Questions to answer:
1. Decide whether each statement agrees with the Darwin Day post: (a) the link to the old ontology file was removed from the top menu bar; (b) ELK complained when reasoning over the new OWL file; (c) the project page now links to the MIREOT’ed owl files. For each, answer yes or no and quote the deciding words.
2. Output the passage of the Darwin Day post starting at "The project page has" and ending at "have been showing.".
3. In the Darwin Day post, which reasoner was used in Protege to re-reason the resulting ontology?

Exercise text:
━━━━━━━━━━
It’s Darwin Day – I’ll celebrate by updating the site

I’ve spent a couple of hours cleaning up the arachnolingua site.  In particular, the link to the old ontology file is gone from the top menu bar – that file hasn’t been valid in nearly a year and even the current file doesn’t deserve that level of billing.  If you want to see the OWL file, there is a link on the project page (available from the ‘about’ menu item).  The new OWL file is, I’m happy to announce, a reasoned over version, with inferred axioms covering  inferences of subclass, equivalent class, and class assertion being added to the ontology.   ELK didn’t complain (unlike when it reasons over the mashup of supporting ontologies) and a quick inspection in Protege showed no apparent changes when the resulting ontology was re-reasoned with FACT++ (unlike when the unreasoned ontology was loaded – several top level classes disappeared after reasoning).  The lack of improvement resulting from reasoning in Protege doesn’t say much about FACT++ vs. ELK, simply that the KB is expressively simple enough that it is covered by the portion of OWL-EL that ELK reasons over.  It’s also still quite small, so the speed advantage of ELK isn’t very obvious in the second pass.  Hopefully arachb will keep growing past the point where this is no longer the case.

The project page has also been updated to link to the source ontologies directly rather than the MIREOT’ed owl files that went with the old KB file.  Perhaps these and other questionable links have something to do with all the hits on the projects page (and only the projects page) from Russian sources that my logs the past week or so have been showing.
━━━━━━━━━━
Exercise data:
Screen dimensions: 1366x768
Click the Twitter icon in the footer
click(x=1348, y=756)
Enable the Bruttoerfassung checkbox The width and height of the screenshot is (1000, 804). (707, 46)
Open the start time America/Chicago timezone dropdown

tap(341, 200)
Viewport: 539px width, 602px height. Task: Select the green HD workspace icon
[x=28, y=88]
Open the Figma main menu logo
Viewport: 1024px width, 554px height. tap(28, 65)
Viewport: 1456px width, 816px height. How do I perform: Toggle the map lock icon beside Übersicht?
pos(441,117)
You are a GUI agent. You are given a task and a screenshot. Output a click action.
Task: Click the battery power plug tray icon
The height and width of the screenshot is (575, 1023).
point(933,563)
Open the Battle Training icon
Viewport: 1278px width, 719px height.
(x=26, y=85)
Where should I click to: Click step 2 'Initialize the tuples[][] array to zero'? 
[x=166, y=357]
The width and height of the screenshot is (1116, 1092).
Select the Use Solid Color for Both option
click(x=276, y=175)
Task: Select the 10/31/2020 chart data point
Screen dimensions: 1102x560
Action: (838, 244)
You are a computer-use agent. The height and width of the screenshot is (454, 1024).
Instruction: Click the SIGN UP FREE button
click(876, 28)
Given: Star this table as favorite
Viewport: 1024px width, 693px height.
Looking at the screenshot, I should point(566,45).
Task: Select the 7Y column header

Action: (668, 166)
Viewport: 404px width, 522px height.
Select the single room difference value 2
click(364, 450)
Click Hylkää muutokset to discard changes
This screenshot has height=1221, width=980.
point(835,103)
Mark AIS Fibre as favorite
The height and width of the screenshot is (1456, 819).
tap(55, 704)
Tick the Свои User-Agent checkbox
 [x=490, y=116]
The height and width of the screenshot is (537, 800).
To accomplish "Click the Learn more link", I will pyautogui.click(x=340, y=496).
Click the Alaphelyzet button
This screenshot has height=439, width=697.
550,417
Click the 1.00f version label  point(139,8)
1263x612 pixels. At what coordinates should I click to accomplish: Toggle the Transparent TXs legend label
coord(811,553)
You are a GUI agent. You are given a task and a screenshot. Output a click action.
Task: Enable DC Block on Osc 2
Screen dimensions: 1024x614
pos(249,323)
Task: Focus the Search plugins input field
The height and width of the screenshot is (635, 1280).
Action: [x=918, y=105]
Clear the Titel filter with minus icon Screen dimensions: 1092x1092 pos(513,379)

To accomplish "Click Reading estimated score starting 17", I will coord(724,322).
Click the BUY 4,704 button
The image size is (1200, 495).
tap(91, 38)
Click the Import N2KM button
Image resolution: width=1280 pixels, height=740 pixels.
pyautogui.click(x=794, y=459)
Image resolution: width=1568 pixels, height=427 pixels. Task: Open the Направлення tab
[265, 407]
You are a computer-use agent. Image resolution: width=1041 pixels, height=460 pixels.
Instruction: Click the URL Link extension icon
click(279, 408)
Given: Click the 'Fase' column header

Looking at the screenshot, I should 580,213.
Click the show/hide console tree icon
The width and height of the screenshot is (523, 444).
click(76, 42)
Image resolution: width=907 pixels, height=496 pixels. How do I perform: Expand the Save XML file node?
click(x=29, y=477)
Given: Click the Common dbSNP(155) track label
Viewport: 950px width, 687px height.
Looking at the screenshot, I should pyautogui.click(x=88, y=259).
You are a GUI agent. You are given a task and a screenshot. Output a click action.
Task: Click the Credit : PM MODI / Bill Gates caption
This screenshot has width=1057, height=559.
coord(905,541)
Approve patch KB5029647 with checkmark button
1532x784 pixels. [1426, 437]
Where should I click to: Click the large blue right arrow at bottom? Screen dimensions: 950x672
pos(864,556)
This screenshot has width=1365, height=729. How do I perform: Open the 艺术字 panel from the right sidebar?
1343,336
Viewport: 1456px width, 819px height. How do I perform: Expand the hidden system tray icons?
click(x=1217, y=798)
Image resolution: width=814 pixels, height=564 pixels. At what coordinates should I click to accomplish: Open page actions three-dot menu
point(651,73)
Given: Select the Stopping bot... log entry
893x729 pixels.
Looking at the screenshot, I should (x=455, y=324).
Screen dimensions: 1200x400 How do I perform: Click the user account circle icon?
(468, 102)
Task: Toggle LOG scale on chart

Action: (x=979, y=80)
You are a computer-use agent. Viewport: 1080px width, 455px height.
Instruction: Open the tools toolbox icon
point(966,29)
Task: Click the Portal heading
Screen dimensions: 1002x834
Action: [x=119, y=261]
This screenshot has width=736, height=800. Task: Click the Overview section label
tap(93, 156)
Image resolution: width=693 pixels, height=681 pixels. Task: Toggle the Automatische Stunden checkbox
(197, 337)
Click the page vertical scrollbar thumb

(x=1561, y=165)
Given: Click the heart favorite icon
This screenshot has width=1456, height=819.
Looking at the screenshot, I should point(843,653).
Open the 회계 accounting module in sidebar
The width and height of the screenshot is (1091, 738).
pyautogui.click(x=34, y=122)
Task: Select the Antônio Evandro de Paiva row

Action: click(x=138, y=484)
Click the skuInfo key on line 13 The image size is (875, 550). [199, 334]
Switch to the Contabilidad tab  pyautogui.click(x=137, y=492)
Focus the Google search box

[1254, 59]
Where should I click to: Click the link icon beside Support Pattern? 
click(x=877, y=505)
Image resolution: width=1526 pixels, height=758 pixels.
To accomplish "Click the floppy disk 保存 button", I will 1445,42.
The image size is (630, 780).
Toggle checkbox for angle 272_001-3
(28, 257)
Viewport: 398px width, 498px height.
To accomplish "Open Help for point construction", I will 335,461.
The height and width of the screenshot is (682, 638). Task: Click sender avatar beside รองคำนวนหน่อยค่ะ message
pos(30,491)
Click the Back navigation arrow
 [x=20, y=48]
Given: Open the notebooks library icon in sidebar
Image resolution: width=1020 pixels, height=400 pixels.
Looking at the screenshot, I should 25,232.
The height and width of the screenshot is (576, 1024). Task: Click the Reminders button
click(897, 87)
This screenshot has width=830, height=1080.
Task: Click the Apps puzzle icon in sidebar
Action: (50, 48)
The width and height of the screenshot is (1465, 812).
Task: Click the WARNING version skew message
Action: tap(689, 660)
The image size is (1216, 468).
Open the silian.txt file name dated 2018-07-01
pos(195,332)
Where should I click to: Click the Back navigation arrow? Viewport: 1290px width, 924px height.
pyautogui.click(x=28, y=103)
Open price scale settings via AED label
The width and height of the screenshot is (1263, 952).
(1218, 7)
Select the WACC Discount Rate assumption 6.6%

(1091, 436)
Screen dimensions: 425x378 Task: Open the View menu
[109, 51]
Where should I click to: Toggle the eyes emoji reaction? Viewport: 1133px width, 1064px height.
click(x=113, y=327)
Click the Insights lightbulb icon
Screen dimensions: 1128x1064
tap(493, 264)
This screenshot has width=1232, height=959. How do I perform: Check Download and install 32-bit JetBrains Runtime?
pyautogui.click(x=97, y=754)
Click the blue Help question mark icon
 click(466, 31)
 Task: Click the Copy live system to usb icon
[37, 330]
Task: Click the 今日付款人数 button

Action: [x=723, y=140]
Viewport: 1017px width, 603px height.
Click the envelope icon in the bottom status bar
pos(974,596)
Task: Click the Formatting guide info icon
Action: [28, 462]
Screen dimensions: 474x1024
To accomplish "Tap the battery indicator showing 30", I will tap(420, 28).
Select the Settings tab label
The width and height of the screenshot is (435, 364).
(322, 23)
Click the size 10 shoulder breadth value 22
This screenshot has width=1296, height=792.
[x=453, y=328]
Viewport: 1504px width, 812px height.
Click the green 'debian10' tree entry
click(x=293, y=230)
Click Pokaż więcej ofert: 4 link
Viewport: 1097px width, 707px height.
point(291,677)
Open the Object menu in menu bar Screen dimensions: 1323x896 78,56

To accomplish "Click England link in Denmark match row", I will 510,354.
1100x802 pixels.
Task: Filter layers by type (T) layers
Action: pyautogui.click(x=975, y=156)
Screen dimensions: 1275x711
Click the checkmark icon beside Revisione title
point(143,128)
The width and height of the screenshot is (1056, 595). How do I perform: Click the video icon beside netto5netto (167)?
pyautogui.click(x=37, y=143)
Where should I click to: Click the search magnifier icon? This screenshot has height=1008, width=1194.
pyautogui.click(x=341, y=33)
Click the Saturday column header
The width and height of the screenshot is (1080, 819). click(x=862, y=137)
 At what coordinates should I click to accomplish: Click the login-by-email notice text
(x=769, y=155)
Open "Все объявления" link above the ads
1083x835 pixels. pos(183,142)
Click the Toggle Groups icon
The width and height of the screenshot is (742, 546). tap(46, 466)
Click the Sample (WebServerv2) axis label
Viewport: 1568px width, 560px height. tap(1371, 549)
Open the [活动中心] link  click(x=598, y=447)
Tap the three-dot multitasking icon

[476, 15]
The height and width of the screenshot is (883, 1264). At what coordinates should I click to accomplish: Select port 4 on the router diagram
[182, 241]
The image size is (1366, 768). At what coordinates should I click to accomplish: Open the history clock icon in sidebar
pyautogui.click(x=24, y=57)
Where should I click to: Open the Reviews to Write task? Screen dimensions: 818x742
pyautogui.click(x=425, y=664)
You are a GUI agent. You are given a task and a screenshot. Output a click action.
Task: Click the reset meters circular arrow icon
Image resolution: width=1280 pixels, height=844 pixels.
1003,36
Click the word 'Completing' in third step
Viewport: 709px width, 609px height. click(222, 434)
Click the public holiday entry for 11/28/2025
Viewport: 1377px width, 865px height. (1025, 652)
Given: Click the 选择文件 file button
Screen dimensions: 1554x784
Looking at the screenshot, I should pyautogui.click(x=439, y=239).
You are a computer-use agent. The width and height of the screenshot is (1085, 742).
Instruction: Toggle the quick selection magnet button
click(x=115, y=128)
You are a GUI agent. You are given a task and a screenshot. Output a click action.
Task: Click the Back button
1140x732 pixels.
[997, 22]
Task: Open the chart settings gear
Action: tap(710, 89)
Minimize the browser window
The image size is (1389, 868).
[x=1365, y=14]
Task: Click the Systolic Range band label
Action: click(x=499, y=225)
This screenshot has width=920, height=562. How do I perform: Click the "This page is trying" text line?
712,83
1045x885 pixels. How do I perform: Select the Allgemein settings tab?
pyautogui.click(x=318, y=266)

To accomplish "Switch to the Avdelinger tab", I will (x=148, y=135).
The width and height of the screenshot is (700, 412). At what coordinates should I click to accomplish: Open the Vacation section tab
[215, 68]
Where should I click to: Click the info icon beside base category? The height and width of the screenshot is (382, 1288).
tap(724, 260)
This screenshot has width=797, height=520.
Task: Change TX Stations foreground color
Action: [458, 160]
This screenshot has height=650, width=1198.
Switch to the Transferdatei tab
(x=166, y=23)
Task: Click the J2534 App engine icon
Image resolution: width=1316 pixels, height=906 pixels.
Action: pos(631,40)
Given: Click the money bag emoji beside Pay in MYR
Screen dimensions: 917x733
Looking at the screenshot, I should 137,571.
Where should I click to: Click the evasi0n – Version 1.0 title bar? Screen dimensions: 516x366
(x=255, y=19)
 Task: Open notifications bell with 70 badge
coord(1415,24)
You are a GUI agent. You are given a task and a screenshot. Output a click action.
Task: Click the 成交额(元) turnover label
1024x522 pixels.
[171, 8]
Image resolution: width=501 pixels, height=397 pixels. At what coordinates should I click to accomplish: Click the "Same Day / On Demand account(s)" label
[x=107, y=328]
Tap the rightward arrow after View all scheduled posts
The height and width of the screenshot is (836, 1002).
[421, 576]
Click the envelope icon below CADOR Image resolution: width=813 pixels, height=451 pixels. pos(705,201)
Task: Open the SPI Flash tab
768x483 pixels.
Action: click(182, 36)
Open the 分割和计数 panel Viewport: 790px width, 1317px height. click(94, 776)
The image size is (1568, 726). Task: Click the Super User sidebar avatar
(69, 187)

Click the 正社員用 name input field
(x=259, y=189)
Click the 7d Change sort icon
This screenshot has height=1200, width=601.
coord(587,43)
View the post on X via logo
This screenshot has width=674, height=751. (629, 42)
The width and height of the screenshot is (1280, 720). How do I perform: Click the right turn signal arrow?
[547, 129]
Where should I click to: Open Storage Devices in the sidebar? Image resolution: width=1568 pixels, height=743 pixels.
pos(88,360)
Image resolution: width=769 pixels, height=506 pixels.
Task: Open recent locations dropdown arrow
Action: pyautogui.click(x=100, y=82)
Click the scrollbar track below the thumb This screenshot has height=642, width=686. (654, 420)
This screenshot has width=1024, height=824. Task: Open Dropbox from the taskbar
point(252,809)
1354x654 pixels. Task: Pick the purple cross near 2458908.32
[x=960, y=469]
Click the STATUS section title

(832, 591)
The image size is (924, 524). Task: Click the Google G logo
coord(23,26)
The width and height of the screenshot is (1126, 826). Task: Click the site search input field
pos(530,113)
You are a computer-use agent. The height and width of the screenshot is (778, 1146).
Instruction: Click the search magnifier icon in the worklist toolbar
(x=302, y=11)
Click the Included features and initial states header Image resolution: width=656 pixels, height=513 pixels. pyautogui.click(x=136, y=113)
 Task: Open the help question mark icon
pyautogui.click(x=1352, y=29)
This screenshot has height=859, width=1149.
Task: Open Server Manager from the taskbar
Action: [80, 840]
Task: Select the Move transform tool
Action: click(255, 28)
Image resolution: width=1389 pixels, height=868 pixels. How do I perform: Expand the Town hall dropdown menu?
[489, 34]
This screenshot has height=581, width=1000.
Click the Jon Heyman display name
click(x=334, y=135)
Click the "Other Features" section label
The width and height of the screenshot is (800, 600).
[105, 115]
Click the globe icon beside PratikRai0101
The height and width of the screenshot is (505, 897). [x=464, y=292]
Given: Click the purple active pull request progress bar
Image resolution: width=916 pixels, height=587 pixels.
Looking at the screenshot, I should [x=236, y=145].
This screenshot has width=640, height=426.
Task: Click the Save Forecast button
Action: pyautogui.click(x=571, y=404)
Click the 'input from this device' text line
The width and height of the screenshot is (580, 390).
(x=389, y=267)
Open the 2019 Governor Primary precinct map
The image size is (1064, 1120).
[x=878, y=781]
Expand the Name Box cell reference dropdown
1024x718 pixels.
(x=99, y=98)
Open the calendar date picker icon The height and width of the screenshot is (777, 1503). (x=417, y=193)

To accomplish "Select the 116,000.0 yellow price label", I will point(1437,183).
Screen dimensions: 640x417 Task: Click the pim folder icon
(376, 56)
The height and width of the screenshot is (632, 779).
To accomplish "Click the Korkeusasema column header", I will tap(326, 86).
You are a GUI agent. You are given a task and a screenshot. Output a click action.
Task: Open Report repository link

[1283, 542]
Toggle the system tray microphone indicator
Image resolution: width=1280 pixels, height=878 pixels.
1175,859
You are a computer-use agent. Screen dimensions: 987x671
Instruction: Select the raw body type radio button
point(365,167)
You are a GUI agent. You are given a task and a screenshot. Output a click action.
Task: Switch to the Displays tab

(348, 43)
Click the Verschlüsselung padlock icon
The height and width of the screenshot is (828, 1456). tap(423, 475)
━━━━━━━━━━
Numbered answers:
1.
(a) Yes: "the link to the old ontology file is gone from the top menu bar"
(b) No: "ELK didn’t complain"
(c) No: "link to the source ontologies directly rather than the MIREOT’ed owl files"

2.
The project page has also been updated to link to the source ontologies directly rather than the MIREOT’ed owl files that went with the old KB file.  Perhaps these and other questionable links have something to do with all the hits on the projects page (and only the projects page) from Russian sources that my logs the past week or so have been showing.

3. FACT++